**WHAT IS EXPECTED:** Make an exact copy of all the records, one that contains none of the pictures.

**DATA TO PROCESS:**
---------------

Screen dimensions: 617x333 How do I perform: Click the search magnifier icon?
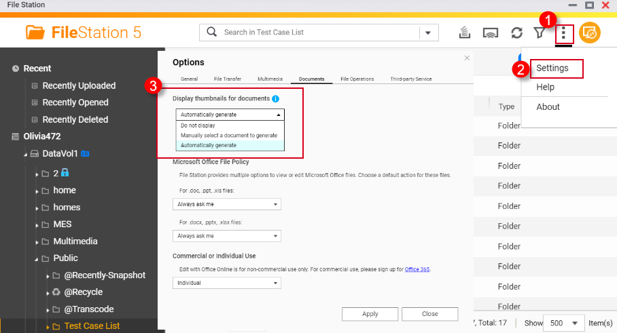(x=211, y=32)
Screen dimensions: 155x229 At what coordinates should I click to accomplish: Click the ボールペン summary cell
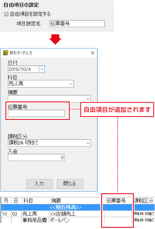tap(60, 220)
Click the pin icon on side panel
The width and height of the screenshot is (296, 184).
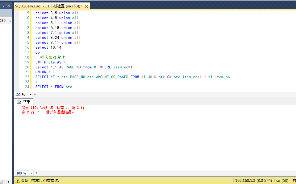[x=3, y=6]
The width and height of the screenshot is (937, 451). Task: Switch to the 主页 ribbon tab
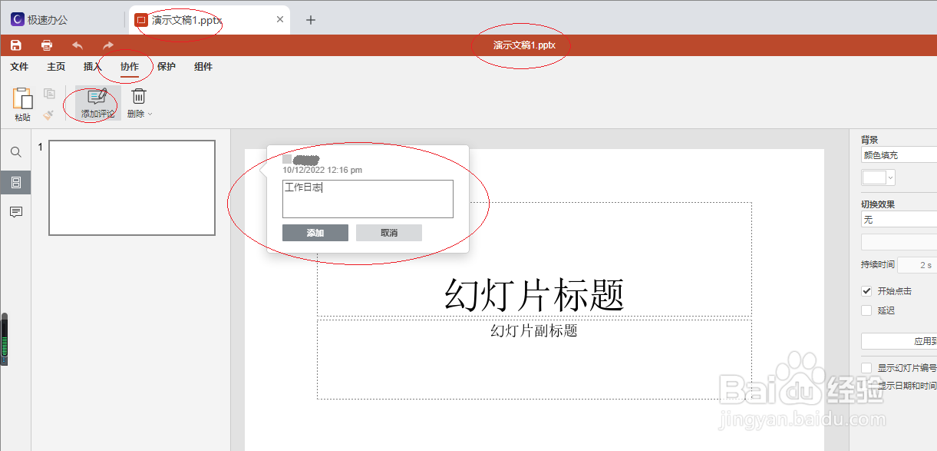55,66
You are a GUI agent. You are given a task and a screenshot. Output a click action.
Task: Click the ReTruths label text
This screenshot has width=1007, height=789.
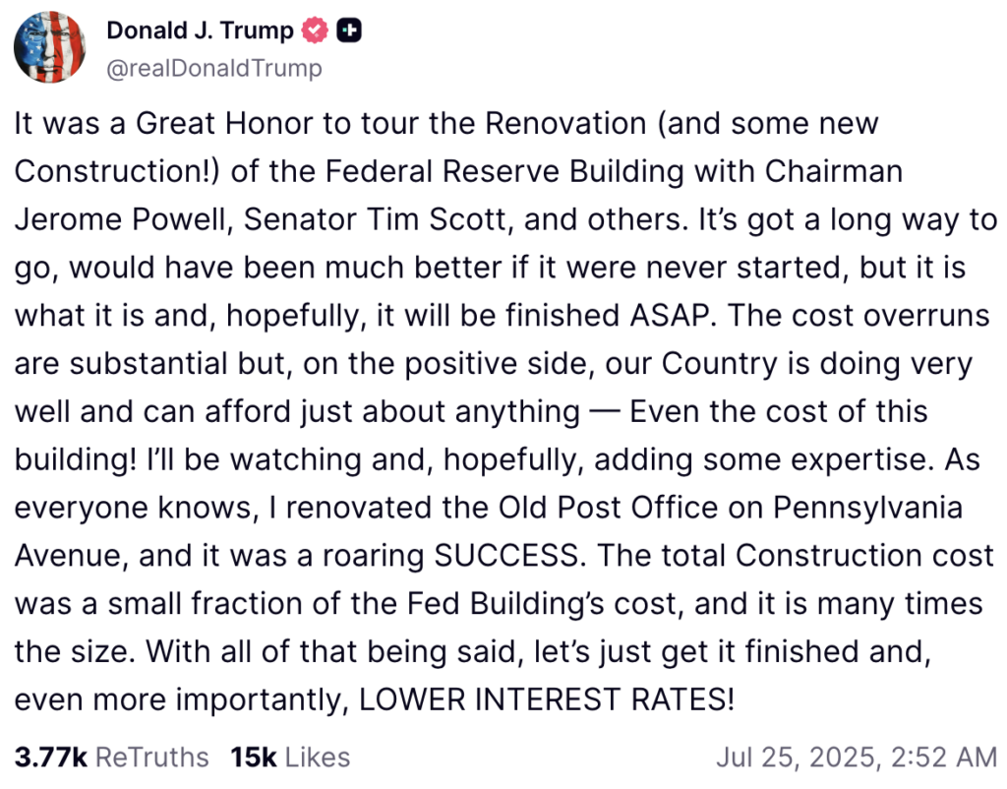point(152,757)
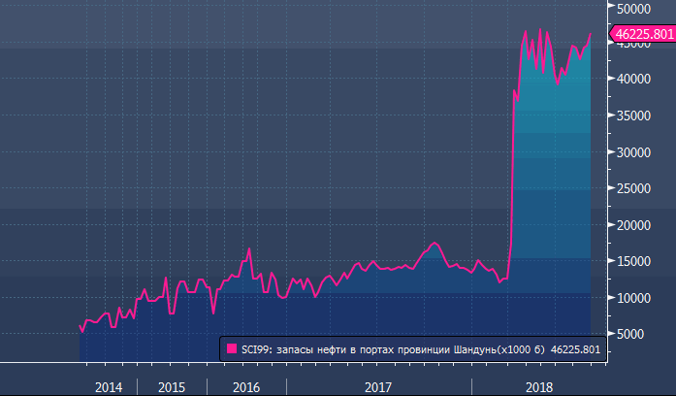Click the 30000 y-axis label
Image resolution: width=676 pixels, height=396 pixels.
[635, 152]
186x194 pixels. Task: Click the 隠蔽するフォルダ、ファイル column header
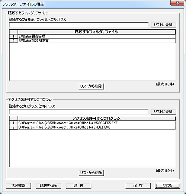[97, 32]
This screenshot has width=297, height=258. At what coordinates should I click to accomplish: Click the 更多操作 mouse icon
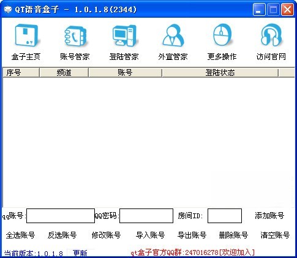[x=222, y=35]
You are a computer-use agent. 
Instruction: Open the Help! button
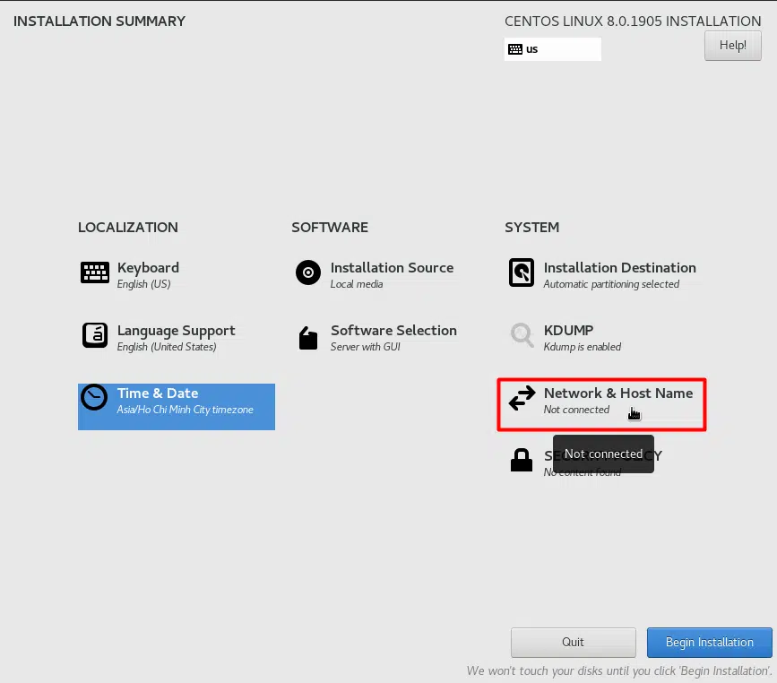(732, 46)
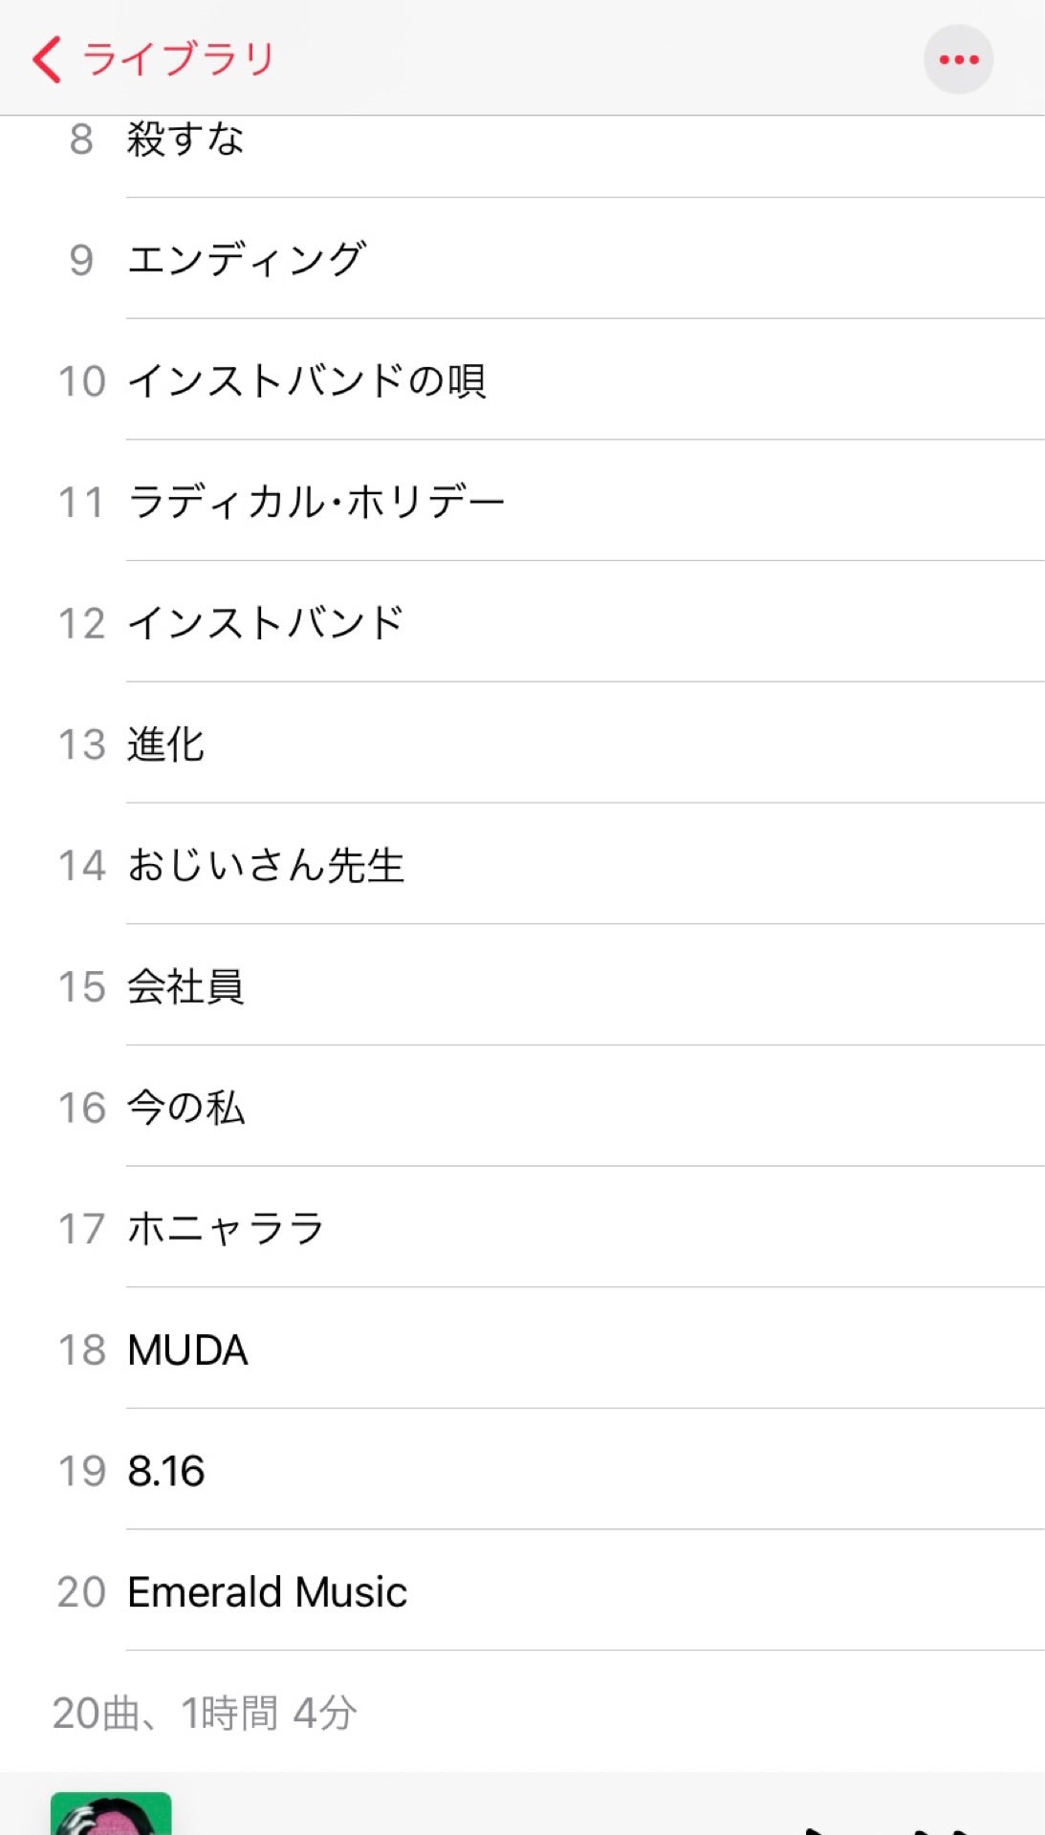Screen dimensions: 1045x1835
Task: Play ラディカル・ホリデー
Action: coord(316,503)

---------------

**YOUR SOLUTION:**
Screen dimensions: 617x333 How do I perform: Click the search magnifier icon?
(x=211, y=32)
Screen dimensions: 155x229 At what coordinates should I click to accomplish: Click the ボールペン summary cell
tap(60, 220)
Click the pin icon on side panel
The width and height of the screenshot is (296, 184).
[x=3, y=6]
The width and height of the screenshot is (937, 451). Task: Switch to the 主页 ribbon tab
55,66
You are a GUI agent. You are given a task and a screenshot. Output a click action.
Task: Click the ReTruths label text
This screenshot has width=1007, height=789.
point(152,757)
Click the 30000 y-axis label
Image resolution: width=676 pixels, height=396 pixels.
[635, 152]
186x194 pixels. Task: Click the 隠蔽するフォルダ、ファイル column header
[97, 32]
This screenshot has width=297, height=258. At what coordinates should I click to accomplish: Click the 更多操作 mouse icon
[x=222, y=35]
You are a computer-use agent. 
Instruction: Open the Help! button
(732, 46)
Screen dimensions: 1045x1835
Task: Play ラディカル・ホリデー
Action: coord(316,503)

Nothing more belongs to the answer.